Proctor called his father, Gary Offutt, and travelled to his father’s house. Notably,
Mr. Diggs’s final call to his sister, Ms. Offutt—made in the minutes after he was
shot—took place at 4:41:51 p.m. Under the government’s theory, therefore, Mr.
Proctor called his father and fled to his father’s house immediately after shooting
Mr. Diggs. 7
D. Motive Evidence
As officers continued their investigation, they sought evidence regarding why
Mr. Proctor might have wanted Mr. Diggs dead. They ultimately uncovered
evidence of three possible motives.
First, officers discovered during a search of Mr. Proctor’s vehicle a piece of
paper containing a list of names each associated with a number. One of the names
was “Diggs” and it had written next to it “120.00.” Based on other evidence
suggesting that Mr. Proctor dealt drugs to Mr. Diggs and others in the neighborhood,
the government suggested to the jury that Mr. Diggs owed Mr. Proctor a drug-related
debt.
Second, and relatedly, officers learned that a few weeks before the murder,
Mr. Diggs ended a previous arrangement he had with Mr. Proctor whereby he
allowed Mr. Proctor to sell drugs out of Mr. Diggs’s house. This arrangement did
not end amicably: Mr. Diggs withdrew from it during an angry argument in which
both Mr. Diggs and Mr. Proctor yelled at one another.
Finally, and most importantly for this appeal, about two weeks before Mr.
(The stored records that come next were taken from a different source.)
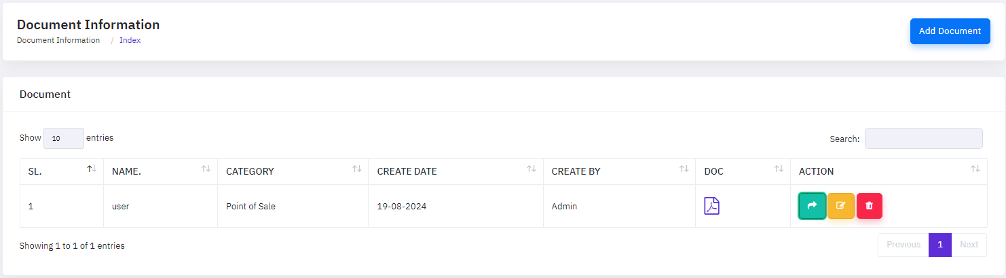The image size is (1006, 278).
Task: Sort table by ACTION column
Action: pos(975,169)
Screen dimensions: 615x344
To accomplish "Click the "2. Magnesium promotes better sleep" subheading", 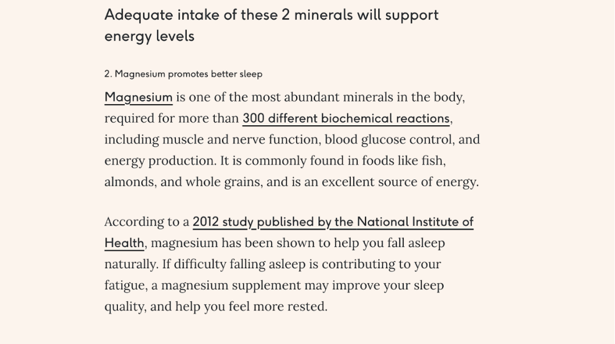I will pos(183,74).
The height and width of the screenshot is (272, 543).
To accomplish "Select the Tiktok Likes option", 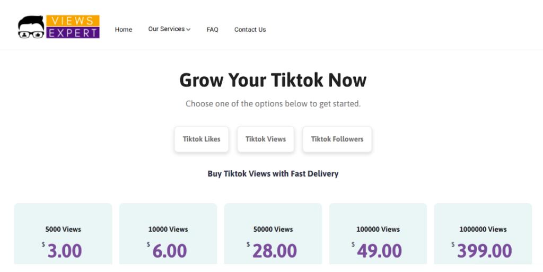I will (202, 139).
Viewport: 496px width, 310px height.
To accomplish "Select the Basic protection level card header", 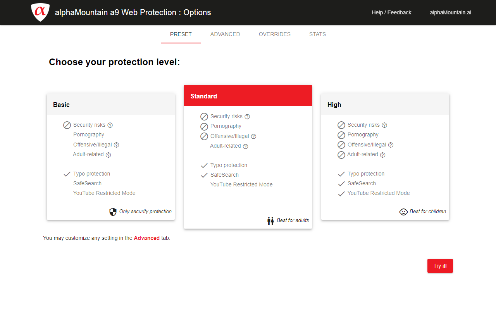I will (111, 105).
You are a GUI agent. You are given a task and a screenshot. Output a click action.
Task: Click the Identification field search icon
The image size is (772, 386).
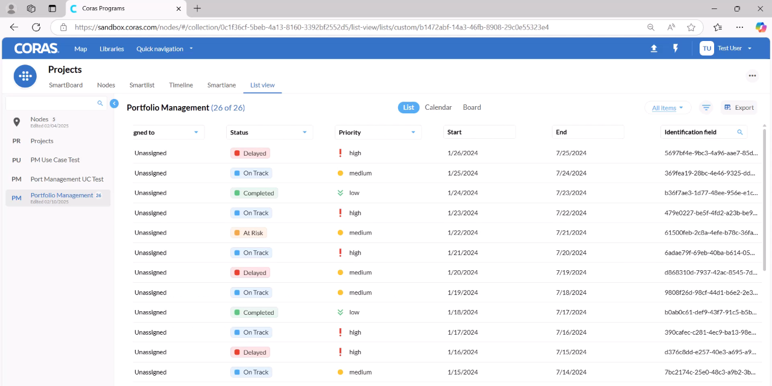(x=740, y=132)
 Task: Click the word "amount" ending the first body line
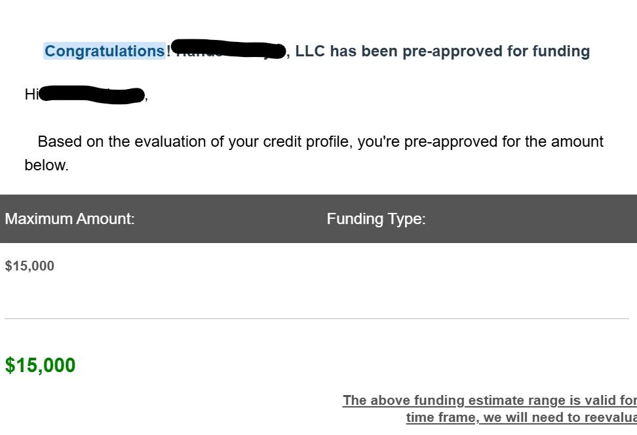click(x=577, y=142)
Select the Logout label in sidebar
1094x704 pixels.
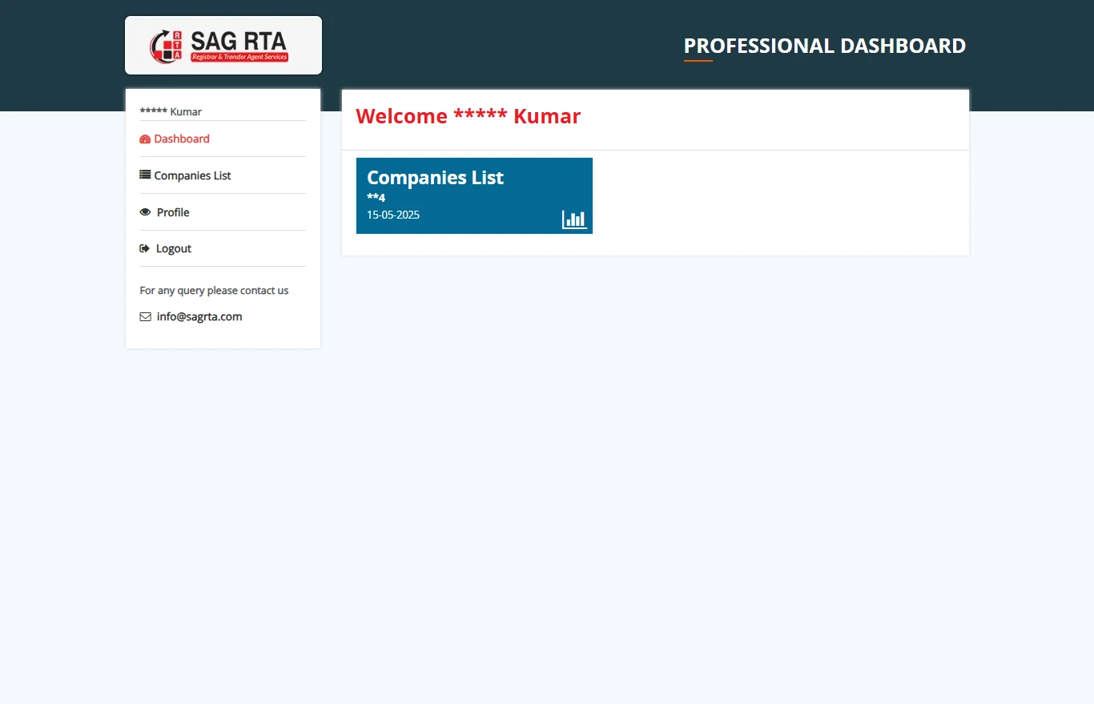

Diggs’s murder, Mr. Diggs and Mr. Proctor were both present at a cookout at which
a fight broke out centered around Ronnell Offutt—Ms. Offutt’s son. During this
fight, multiple men—including Mr. Proctor and his father—hit Ronnell with objects 8
described by different witnesses as bats, canes, sticks, pipes, or poles. Seeing this,
Mr. Diggs attempted to intervene on Ronnell’s behalf and was struck.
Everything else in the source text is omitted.